Dans cette pièce, on rencontre Marjolaine, qui a le don de voir l’avenir. Sa mère l’a cependant réprimée dans sa jeunesse. Elle était inquiète que l’on associe sa fille à ces vieilles croyances mal vues. Marjolaine devra retourner à Haïti soigner une maladie auprès de sa grand-mère qui, elle aussi, semble avoir des pouvoirs…
«La pièce parle de comment, quand on ne suit pas notre vraie voie et qu’on l’étouffe, qu’est-ce qui peut nous arriver dans la vie. Une dépression? Une perte de qui on est? C’est aussi une histoire d’amour entre trois générations de femmes», raconte l’autrice.
La pièce inspirée des traditions haïtiennes est un duo. Le rôle de la grand-mère est cependant muet. Elle s’exprime par les mouvements et la danse.
«J’y explore des thèmes que j’aime. J’utilise aussi des mécaniques du conte haïtien», précise Mme Laguerre. Quelques parties ont tout de même été inspirées par ses propres expériences. Par exemple, les arts n’étaient pas vu comme une carrière viable dans sa famille.
Donner une chance
Lorsque nous avons rejoint Djennie Laguerre, elle était à Moncton, où elle présentait un de ses spectacles pour enfants dans les écoles de l’Acadie.
Elle a passé presque toute sa vie au Canada. Elle a étudié le théâtre à Ottawa et New York. L’artiste est revenue en Ontario après le 11 septembre 2001 dans l’espoir de trouver des rôles en français et en anglais. Pendant ses années de développement de sa carrière d’actrice et d’autrice, elle a commencé des recherches dans la tradition du conte.
L’art est la guérison à travers l’art. Je fais beaucoup de réflexions et les présente de manière universelle.
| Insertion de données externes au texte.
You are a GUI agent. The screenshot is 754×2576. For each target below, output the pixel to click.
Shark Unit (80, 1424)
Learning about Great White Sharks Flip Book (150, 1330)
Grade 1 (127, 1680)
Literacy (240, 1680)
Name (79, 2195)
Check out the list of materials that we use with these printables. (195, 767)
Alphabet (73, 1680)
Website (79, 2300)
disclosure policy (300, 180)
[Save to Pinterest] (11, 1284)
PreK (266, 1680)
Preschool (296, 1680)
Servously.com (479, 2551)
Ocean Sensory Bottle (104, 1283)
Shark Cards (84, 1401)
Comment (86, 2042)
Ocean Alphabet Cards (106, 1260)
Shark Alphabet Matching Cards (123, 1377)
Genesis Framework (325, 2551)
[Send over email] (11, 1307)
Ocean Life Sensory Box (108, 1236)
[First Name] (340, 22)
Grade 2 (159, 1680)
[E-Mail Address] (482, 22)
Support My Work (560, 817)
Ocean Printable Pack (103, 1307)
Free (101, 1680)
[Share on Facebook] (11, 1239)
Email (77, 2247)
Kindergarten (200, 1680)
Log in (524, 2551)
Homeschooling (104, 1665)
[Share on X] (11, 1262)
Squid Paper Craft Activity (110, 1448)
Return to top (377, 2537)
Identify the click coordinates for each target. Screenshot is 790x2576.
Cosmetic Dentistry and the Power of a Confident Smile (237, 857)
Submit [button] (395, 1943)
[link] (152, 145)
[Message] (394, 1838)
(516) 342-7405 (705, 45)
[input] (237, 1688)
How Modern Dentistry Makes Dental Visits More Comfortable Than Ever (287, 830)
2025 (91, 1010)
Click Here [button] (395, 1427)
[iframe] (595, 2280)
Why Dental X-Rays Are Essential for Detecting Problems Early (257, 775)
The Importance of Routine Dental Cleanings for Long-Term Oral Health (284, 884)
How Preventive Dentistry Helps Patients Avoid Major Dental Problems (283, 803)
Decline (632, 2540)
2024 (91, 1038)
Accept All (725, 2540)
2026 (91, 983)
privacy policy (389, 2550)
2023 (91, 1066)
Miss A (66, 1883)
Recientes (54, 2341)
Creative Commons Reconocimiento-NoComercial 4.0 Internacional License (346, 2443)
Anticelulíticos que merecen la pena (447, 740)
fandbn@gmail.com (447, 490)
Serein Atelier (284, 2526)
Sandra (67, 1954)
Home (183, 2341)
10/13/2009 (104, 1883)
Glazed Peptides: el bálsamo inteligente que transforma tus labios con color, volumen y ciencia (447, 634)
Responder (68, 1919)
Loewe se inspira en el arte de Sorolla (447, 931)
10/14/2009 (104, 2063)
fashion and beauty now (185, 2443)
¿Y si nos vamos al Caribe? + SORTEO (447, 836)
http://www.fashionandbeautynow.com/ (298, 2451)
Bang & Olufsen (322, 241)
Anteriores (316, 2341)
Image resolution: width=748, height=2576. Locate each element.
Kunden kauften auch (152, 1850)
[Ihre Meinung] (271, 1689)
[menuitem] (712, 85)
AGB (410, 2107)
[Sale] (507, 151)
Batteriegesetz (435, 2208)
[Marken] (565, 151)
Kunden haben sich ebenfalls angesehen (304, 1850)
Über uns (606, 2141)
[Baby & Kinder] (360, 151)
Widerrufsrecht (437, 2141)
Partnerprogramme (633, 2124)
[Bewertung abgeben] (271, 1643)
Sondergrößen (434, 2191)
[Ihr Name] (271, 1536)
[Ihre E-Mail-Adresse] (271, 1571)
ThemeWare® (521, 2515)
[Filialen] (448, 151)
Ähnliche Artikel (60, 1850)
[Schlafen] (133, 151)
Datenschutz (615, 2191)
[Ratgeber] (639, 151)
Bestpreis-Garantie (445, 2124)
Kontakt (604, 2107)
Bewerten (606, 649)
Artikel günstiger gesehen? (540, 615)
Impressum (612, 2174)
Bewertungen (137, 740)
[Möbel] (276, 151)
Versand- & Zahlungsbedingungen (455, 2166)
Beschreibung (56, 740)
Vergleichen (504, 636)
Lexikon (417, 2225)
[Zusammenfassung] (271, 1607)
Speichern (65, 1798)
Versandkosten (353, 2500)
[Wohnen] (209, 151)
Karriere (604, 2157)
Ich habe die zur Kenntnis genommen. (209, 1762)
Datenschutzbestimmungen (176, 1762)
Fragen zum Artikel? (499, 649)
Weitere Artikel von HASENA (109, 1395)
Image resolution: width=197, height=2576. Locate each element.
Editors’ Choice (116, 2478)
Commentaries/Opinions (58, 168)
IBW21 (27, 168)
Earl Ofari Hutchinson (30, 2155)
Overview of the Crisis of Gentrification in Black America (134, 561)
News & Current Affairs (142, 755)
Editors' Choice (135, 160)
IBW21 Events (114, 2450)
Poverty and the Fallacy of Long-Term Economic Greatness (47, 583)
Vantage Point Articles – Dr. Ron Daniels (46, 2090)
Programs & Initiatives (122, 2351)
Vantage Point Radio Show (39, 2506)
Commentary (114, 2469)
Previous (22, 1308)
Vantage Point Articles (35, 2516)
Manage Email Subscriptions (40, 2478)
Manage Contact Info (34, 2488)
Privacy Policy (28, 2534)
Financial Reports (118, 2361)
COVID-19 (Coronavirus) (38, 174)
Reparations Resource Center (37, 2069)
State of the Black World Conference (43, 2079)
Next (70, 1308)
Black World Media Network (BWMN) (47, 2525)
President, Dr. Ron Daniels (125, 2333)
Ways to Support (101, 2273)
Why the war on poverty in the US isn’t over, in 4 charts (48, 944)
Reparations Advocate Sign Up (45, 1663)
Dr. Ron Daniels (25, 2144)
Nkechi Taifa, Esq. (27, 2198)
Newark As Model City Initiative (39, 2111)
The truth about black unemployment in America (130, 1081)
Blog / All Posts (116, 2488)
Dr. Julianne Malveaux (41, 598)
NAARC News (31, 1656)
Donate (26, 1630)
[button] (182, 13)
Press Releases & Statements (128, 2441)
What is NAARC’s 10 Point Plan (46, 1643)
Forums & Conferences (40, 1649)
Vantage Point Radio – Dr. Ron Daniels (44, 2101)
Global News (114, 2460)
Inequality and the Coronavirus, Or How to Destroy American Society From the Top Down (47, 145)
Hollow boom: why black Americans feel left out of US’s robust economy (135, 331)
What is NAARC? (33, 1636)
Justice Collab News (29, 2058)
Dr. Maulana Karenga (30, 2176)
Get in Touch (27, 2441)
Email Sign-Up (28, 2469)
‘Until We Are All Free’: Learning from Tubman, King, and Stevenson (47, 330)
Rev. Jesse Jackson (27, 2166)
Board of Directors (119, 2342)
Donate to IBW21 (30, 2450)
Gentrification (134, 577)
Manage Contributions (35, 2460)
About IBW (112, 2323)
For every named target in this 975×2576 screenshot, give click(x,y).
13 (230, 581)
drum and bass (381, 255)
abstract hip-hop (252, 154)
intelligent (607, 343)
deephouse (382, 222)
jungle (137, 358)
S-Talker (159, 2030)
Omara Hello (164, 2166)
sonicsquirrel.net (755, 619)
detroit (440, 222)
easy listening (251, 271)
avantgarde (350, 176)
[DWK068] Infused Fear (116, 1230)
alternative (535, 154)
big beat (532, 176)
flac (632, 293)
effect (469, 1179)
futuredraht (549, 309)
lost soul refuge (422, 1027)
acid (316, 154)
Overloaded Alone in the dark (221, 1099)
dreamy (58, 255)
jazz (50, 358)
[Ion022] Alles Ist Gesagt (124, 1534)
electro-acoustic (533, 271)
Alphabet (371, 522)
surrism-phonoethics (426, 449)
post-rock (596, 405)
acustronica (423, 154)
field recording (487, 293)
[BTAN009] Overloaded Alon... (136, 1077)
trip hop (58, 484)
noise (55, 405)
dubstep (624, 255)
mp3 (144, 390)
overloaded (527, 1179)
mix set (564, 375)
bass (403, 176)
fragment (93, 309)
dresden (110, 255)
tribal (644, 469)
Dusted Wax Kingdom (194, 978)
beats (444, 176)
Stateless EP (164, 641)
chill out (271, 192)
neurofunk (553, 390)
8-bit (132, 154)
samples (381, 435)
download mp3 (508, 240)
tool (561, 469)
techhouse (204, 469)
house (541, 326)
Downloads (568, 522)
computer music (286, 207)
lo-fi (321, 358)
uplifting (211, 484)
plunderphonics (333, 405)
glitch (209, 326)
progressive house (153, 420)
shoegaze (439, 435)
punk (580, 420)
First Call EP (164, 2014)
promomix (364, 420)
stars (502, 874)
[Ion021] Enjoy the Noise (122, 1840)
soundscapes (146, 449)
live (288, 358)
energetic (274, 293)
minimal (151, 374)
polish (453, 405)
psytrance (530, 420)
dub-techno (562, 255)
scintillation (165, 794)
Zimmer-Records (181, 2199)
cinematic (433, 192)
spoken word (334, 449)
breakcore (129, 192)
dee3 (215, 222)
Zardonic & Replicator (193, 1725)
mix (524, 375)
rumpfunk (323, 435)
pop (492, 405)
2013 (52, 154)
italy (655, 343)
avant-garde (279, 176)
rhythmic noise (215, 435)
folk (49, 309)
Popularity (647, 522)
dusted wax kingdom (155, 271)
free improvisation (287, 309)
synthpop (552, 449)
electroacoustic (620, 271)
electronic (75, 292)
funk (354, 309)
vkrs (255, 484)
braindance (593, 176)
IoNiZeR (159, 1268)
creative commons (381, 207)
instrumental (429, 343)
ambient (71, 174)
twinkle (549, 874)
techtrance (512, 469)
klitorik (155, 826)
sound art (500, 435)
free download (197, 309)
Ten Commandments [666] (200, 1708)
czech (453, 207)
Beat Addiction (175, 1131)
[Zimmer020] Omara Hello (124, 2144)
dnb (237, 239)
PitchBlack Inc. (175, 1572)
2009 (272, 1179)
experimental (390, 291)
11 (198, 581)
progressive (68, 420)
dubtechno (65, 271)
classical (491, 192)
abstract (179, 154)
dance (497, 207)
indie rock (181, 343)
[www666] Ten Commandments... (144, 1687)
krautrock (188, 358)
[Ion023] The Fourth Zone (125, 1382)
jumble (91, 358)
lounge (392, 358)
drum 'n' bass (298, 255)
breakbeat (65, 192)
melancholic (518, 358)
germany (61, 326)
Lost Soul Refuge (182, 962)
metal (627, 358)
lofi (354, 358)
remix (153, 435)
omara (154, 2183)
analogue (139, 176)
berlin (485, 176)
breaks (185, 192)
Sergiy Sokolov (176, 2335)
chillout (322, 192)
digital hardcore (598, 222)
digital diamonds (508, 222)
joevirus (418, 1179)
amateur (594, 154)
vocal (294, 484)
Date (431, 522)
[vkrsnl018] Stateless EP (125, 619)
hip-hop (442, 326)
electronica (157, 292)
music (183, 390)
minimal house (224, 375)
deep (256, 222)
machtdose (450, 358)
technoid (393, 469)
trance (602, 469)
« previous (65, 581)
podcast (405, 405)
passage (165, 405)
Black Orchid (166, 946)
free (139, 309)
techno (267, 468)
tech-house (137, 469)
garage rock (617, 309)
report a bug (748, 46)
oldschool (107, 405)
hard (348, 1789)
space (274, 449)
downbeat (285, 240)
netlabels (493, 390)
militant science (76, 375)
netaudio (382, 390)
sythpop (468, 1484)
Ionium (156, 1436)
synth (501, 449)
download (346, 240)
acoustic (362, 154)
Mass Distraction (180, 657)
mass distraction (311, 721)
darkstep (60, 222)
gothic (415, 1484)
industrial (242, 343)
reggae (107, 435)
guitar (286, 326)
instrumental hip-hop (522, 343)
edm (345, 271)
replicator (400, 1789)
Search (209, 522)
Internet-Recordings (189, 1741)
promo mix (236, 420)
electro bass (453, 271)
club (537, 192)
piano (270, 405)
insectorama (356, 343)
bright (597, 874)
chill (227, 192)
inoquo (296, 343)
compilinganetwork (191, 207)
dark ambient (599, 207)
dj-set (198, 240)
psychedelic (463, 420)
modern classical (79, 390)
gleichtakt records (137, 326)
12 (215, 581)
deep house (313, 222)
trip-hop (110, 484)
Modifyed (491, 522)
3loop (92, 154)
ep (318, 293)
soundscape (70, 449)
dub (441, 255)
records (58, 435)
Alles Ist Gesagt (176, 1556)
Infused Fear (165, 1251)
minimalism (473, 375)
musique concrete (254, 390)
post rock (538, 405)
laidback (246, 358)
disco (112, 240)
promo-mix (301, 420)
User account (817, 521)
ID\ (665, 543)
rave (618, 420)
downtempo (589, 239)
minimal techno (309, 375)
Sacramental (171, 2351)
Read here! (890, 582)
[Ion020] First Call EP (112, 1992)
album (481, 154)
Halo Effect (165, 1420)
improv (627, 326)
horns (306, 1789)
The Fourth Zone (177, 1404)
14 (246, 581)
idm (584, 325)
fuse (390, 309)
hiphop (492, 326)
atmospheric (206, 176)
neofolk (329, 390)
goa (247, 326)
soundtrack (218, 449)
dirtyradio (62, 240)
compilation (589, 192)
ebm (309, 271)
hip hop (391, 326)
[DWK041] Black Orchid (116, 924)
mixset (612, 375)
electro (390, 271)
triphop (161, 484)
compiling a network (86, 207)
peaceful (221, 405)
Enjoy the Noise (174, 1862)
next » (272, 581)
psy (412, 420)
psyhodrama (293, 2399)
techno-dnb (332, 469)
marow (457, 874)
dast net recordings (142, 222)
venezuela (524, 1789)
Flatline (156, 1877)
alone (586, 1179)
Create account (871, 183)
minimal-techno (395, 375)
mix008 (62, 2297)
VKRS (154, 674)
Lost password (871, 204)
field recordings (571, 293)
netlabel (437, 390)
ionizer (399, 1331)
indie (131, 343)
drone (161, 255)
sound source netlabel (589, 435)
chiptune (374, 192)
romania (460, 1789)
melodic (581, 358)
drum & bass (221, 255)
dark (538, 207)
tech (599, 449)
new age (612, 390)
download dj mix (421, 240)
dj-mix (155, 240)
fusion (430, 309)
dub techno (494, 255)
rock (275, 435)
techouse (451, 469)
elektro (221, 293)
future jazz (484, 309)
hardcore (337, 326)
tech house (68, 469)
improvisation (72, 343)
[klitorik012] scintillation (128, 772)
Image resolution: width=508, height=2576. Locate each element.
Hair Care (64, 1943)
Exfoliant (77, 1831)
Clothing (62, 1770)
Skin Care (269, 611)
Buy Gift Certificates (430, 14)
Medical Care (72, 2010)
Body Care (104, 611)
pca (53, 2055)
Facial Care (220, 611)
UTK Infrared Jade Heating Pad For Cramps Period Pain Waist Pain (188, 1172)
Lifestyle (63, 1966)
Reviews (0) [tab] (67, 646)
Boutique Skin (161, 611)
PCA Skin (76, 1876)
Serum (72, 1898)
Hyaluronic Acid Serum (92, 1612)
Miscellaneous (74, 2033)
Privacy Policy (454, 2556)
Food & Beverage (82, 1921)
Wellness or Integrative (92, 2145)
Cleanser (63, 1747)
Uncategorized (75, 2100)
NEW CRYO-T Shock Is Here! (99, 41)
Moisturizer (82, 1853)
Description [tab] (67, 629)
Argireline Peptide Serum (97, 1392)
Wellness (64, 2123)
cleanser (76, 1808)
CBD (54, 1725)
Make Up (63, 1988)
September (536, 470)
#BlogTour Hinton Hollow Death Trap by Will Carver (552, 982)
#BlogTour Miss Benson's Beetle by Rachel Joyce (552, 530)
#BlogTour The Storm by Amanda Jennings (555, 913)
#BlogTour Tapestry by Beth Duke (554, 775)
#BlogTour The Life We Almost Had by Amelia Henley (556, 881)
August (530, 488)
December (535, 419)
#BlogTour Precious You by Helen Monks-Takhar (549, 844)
On peut voir les trois différentes cultures qui m’habitent : noire, antillaise et francophone; ontarienne, mais aussi québécoise parce que j’ai vécu à Montréal jusqu’à l’âge de 10 ans.

Djennie Laguerre dans Manman la mer.
Elle est déjà venue à Sudbury, mais elle y est davantage associée aux contes avec le Centre franco-ontarien de folklore. De faire partie de ce groupe d’artistes lui a permis de créer des contacts et des amitiés que d’autres n’ont pas.
Si elle raconte qu’elle a presque arrêté d’écrire en français, c’est parce que pendant des années, les milieux anglophones lui ont ouvert davantage leurs portes. «Ça a pris un théâtre noir anglophone de bonne réputation à Montréal [Black Theatre Workshop]» pour lui redonner confiance. Ils lui ont permis de présenter son premier spectacle, Rendez-vous, dans les deux langues. «Tout d’un coup, les francophones m’ont redécouvert.»
«C’était ironique qu’eux autres me faisaient de la place pour ma diversité, pas seulement de ma peau et de ma race ou de ma culture, mais aussi du fait que j’étais francophone», raconte-t-elle.
Grâce à Joël Beddows du Théâtre français de Toronto, qui l’a recommandé au Théâtre Catapulte, elle a trouvé un maison de production qui l’accueillait comme une artiste, sans mettre l’accent sur la diversité qu’elle apportait. «À partir de là, tout le monde a commencé à embarquer.»
Grâce au travail des organismes d’accueil des nouveaux arrivants dans le Grand Sudbury, les organismes artistiques sont davantage conscients du besoin de présenter des œuvres qui les représentent. Djennie Laguerre est témoin de ce changement qui survient — trop — tranquillement et à des vitesses variables à travers la province.
«Maintenant, il y a une ouverture. J’en profite vraiment, je le célèbre et je suis fière de nous. Il y a tout de même encore un long chemin à faire, comme dans beaucoup d’autres choses.»
Puisqu’elle a grandi au Canada, Djennie Laguerre ne se «considère pas comme une immigrante, alors toujours faire face au fait qu’on me considère comme une immigrante, j’ai toujours trouvé ça drôle et bizarre. Si vous lisez mes pièces, vous pouvez voir l’influence franco-ontarienne.»
Le Théâtre du Nouvel-Ontario présente Manman la mer dans la grande salle de la Place des Arts du 12 au 14 mai. Les billets sont disponibles à la billetterie du TNO (letno.ca) selon le tarif variable habituel.

Djennie Laguerre dans Manman la mer.